Is H.J. Res. 25 now law?

Yes. President Trump signed H.J. Res. 25 on April 10, 2025, and it became Public Law 119-5. The IRS rule it targets — the December 30, 2024 rule on gross proceeds reporting by DeFi brokers — has no force or effect.

Do I still have to report crypto on my taxes after H.J. Res. 25?

Yes. H.J. Res. 25 only killed the IRS reporting rule for decentralized brokers — it did not change individual tax obligations. Capital gains on digital asset sales are still taxable, and taxpayers still owe tax on DeFi trades even if no 1099-DA is ever issued.

Does H.J. Res. 25 affect Coinbase and Kraken?

No. Coinbase, Kraken, and other centralized custodial brokers file 1099-DAs under a separate 2023 IRS rule that is still in effect. H.J. Res. 25 only eliminates the December 30, 2024 rule covering decentralized brokers — the platforms that never take custody of customer funds.

How much revenue does H.J. Res. 25 cost the federal government?

CBO and the Joint Committee on Taxation jointly estimate H.J. Res. 25 reduces federal revenue by $4.5 billion over 2025-2035. The loss comes from expected capital gains that now will not be reported by third-party DeFi brokers.

What is Form 1099-DA and is it still required?

Form 1099-DA is the IRS form brokers use to report digital asset sales. It is still required for centralized custodial brokers like Coinbase. Under H.J. Res. 25, decentralized brokers — DeFi front ends and smart contract-based exchanges — are no longer required to issue the form.

Which IRS rule did H.J. Res. 25 overturn?

H.J. Res. 25 overturns the IRS rule titled 'Gross Proceeds Reporting by Brokers That Regularly Provide Services Effectuating Digital Asset Sales,' published at 89 Fed. Reg. 106928 on December 30, 2024. The rule would have required decentralized platforms to report customer gross proceeds starting in the 2027 filing year.

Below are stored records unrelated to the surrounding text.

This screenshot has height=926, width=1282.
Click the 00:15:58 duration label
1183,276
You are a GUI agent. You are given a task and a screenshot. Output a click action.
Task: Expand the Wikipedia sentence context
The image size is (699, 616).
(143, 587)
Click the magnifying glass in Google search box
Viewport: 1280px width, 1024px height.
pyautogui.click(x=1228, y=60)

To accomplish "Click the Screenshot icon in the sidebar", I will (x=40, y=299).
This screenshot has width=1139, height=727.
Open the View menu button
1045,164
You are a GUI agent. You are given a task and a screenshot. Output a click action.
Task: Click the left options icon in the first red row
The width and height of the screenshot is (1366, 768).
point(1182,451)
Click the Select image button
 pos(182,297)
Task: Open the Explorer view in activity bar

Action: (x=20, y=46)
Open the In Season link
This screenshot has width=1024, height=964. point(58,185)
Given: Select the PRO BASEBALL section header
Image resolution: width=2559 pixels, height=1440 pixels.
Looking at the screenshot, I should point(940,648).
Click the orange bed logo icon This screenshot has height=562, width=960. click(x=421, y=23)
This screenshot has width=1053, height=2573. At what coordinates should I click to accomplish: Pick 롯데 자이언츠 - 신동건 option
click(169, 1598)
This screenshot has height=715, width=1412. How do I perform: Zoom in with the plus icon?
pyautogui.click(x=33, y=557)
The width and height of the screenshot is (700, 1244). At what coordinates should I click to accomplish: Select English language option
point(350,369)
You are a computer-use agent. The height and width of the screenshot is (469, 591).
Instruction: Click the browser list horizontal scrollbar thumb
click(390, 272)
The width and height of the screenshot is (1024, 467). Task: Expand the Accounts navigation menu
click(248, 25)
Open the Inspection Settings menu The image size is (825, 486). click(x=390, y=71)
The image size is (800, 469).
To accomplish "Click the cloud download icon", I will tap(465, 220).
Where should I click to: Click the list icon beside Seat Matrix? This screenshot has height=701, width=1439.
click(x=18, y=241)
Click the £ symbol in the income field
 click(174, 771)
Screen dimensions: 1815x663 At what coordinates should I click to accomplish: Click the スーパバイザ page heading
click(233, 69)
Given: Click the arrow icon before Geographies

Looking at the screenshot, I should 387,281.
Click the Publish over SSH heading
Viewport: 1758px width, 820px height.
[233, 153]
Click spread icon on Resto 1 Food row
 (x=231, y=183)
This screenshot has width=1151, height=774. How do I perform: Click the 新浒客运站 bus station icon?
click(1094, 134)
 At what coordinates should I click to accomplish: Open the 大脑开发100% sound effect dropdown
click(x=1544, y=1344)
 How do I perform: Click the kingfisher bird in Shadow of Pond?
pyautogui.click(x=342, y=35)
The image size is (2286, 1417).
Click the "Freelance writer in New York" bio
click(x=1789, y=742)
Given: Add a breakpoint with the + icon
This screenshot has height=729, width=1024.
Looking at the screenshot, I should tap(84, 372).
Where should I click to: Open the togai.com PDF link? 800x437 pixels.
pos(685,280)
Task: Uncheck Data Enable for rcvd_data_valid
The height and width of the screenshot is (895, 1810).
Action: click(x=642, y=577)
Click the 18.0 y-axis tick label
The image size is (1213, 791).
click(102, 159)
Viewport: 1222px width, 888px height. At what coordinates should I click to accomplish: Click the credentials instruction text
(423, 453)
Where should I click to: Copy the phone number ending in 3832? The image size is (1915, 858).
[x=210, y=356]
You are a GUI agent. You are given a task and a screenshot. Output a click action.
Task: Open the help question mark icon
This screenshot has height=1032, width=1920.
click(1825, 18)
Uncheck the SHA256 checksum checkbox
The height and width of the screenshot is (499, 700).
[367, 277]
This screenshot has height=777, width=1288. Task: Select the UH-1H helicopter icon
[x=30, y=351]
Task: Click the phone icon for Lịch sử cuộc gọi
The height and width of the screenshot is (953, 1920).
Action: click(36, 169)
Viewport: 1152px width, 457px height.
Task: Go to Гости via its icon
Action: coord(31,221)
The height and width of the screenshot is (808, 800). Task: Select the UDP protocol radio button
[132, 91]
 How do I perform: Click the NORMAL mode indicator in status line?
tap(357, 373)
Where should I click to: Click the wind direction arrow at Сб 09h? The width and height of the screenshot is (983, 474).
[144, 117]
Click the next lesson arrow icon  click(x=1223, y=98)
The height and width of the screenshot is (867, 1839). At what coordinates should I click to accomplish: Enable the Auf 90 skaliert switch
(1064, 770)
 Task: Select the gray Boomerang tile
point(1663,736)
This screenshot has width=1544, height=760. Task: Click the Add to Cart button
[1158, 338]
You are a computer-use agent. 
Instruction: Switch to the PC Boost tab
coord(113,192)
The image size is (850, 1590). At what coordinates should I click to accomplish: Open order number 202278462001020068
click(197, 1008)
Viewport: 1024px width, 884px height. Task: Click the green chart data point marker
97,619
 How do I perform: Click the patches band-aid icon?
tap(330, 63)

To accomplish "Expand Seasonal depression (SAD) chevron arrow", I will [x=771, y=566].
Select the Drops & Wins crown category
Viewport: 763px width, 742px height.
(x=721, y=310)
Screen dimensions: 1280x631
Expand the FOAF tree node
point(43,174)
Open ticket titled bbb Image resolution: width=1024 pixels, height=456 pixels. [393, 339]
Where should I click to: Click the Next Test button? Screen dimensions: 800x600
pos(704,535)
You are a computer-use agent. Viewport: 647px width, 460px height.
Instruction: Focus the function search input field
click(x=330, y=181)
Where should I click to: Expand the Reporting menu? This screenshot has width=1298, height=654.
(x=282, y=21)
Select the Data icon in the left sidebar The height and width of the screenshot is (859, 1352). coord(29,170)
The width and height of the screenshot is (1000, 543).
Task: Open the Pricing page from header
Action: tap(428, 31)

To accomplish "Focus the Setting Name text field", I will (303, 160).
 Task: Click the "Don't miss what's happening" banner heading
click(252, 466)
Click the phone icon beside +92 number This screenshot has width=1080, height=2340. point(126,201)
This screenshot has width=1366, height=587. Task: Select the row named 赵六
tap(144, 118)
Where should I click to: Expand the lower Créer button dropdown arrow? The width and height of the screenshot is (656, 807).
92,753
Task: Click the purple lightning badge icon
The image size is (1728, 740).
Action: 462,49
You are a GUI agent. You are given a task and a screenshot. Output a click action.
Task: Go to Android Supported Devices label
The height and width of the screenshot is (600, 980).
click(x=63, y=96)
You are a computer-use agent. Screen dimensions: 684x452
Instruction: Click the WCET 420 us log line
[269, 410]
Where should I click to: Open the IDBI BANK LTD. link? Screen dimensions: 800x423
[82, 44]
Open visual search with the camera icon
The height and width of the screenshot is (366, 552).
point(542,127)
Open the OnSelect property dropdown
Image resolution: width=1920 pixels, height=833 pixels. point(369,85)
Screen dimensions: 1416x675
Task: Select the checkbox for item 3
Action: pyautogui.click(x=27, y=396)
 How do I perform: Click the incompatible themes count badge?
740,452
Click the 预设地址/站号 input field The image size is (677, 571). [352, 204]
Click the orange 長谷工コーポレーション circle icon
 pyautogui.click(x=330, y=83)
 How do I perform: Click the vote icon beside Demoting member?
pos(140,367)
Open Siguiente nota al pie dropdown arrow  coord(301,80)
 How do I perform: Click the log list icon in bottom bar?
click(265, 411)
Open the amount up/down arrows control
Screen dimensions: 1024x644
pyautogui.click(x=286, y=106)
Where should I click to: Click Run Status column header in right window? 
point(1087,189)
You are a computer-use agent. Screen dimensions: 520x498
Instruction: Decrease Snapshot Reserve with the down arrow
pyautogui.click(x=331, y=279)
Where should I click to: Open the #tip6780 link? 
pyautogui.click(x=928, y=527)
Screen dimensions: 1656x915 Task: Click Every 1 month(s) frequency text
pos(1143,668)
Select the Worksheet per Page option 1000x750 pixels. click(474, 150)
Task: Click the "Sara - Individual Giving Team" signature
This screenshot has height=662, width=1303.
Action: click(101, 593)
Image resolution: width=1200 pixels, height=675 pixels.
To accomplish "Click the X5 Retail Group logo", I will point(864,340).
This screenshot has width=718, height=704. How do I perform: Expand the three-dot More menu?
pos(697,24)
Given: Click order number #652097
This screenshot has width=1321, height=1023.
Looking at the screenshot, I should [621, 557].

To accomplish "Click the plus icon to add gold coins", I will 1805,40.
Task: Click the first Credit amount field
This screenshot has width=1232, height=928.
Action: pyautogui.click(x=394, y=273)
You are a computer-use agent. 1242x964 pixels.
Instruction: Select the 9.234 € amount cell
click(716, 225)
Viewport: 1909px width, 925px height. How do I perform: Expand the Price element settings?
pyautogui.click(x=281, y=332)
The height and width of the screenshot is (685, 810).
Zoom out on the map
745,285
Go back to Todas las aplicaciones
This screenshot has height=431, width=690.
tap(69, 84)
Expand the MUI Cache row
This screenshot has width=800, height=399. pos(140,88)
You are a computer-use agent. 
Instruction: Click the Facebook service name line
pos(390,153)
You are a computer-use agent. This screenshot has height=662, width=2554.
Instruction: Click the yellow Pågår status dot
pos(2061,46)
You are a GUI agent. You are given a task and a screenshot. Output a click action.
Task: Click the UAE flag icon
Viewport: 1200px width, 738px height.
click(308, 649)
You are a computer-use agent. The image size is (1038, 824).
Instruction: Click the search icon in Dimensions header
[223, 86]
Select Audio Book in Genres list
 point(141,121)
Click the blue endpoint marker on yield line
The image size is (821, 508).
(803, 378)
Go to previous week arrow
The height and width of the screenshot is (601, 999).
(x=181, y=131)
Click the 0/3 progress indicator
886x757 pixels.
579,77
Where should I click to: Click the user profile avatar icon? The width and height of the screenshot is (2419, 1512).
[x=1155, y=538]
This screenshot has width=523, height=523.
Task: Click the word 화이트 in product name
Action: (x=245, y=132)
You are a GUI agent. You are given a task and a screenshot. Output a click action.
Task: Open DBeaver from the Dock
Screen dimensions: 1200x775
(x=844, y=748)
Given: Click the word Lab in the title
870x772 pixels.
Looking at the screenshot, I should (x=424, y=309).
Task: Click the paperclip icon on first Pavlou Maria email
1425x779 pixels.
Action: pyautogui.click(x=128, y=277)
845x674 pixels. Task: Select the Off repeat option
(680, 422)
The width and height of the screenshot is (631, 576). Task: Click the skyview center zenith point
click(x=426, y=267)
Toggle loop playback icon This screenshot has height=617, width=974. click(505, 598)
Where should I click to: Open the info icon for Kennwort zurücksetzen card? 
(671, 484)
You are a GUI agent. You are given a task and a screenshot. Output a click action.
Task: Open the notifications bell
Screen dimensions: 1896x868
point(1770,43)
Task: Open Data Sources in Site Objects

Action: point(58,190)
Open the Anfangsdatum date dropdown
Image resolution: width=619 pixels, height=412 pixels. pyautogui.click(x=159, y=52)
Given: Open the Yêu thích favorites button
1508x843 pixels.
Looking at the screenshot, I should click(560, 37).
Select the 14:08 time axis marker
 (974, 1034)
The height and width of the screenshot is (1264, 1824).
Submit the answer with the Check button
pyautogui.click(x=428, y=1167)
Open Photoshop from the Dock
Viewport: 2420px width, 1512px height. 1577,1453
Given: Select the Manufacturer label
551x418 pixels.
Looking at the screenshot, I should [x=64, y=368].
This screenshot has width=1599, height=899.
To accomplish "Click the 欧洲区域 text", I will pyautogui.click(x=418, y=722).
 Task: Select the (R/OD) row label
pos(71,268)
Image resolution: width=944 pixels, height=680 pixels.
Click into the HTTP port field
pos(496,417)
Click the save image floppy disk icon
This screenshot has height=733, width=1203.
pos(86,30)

Can the IRS issue a similar DeFi reporting rule in the future?

Not easily. Because H.J. Res. 25 used the Congressional Review Act, the IRS is permanently barred from issuing any 'substantially similar' rule without new authorizing legislation from Congress. A future DeFi reporting framework would require an act of Congress, not an agency rulemaking.

How did the House and Senate vote on H.J. Res. 25?

The House passed it 292-132 on March 11, 2025. The Senate passed it 70-28 on March 26, 2025. Both were bipartisan — 76 House Democrats and 14 Senate Democrats voted yes alongside Republicans.

Based on H.J.Res. 25 bill text

H.J.Res. 25 Bill Text

PDF

Providing for congressional disapproval under chapter 8 of title 5, United States Code, of the rule submitted by the Internal Revenue Service relating to “Gross Proceeds Reporting by Brokers That Regularly Provide Services Effectuating Digital Asset Sales”.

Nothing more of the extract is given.